Un avis que ne partage pas Richard Serero, secrétaire général de la Licra (Ligue internationale contre le racisme et l’antisémitisme) qui a porté plainte contre l’artiste. Pour lui, les propos de Dieudonné risquent au contraire d’exacerber les tensions qui existent en banlieue parisienne entre les deux communautés. « On ne doit pas susciter les antagonismes, affirme Serero. Au cours de la semaine du 15 mars, des affrontements ont eu lieu entre la communauté juive et la communauté noire de Sarcelles qui cohabitaient paisiblement depuis des lustres avant que monsieur Dieudonné ne mette le feu aux poudres avec son sketch. Il peut critiquer la politique d’Israël, mais pas tenir de tels propos qui révèlent un antisémitisme primaire. Sous prétexte d’humour, il veut gommer cet aspect des choses, mais il ne dupe personne. »
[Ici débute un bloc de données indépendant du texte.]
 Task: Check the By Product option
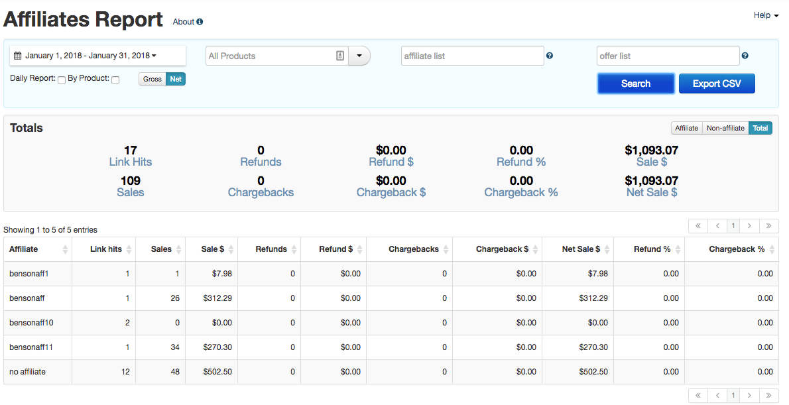115,80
À la suite de cette émission, le comique avait vu plusieurs de ses spectacles annulés dans cinq villes de province. Et, le 20 février, l’Olympia fermait pour la première fois de son histoire ses portes à un artiste. Officiellement, pour raisons de sécurité. Une série noire qui se poursuivait avec la peine de 10 000 euros d’amende requise contre lui le 2 avril pour « diffamation raciale ». S’il a été relaxé le 27 mai par le tribunal correctionnel de Paris, qui déclare que « le personnage incarné par le prévenu ne représente pas les personnes de confession juive dans leur ensemble, mais une certaine catégorie de personnes uniquement dans l’expression de leurs idées politiques », l’artiste n’en a pas pour autant fini avec la justice. Le 26 mai, c’était au tour du tribunal correctionnel d’Avignon de le condamner à une amende de 5 000 euros pour des « propos racistes » visant les juifs rapportés dans le journal Le Monde au mois de janvier.
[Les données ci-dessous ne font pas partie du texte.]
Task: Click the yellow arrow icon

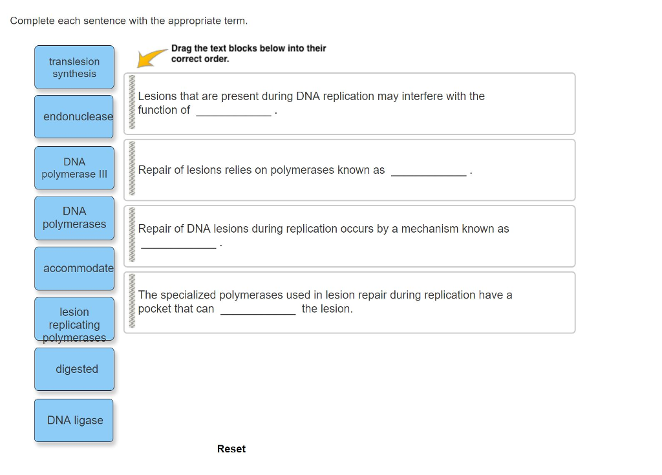Action: [153, 58]
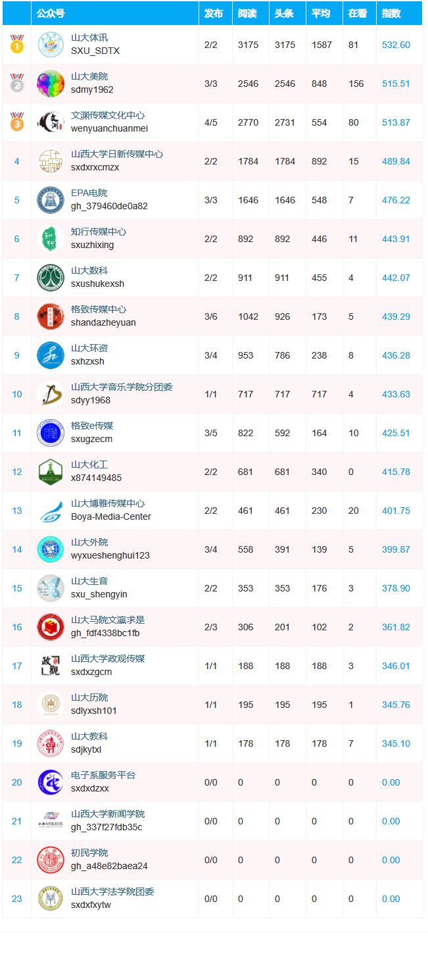Click the 山大马院文瀛求是 red thumbnail

(51, 627)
Dieudonné, qui s’estime victime d’un lynchage médiatique, accuse la communauté juive de vouloir l’assassiner professionnellement : « Aujourd’hui, il y a des gens dans la communauté juive qui demandent mon interdiction et mon éradication du paysage audiovisuel français. On verra s’ils ont le pouvoir de faire ce que seuls la République, la laïcité et les démocrates sont habilités à faire, c’est-à-dire prendre des décisions en France. »
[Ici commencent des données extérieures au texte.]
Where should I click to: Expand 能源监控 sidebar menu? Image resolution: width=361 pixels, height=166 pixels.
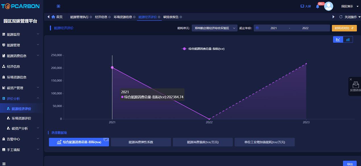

Dans son one-man show, Dieudonné ne cite personne et fait mine de prononcer d’une voix inaudible les mots « juif » ou « Israël ». Lorsqu’il évoque les institutions juives, il les désigne par « pleurniche internationale ». Mais il livre avant tout une plaidoirie contre toutes les formes de racisme. Il se moque des Noirs, des Blancs, des Jaunes, des chrétiens, des juifs et des musulmans. Si ce spectacle lui a de toute évidence été inspiré par ses déboires, il utilise ces derniers comme tremplin pour rebondir sur son enfance, son adolescence et aborder d’autres sujets. Il ne s’épargne guère non plus et se fustige au propre comme au figuré. L’humoriste commence en effet son spectacle en se faisant flageller par un fouet invisible dont les haut-parleurs de la salle diffusent le cinglant bruitage.
Autoflagellation ou victimisation ? « À partir de maintenant, j’ai décidé de me repositionner et de danser le zouk, comme ça je n’aurai plus d’emmerdes », clame-t-il sur la petite scène du théâtre. On le sent cependant blessé. S’il fait rire le public en lui lançant : « J’ai été identifié comme la branche humoristique d’el-Qaïda et j’ai même hésité à me refaire la gueule », il poursuit : « Ils m’ont prêté ce sobriquet : antisémite. » Ce qui, pour un homme qui des années durant a joué en duo avec le comique juif Elie Semoun, doit être le comble de l’absurdité.
Mes Excuses, de Dieudonné, Théâtre de la Main-d’Or, 15, passage de la Main-d’Or, 75011 Paris. Jusqu’au 12 juillet.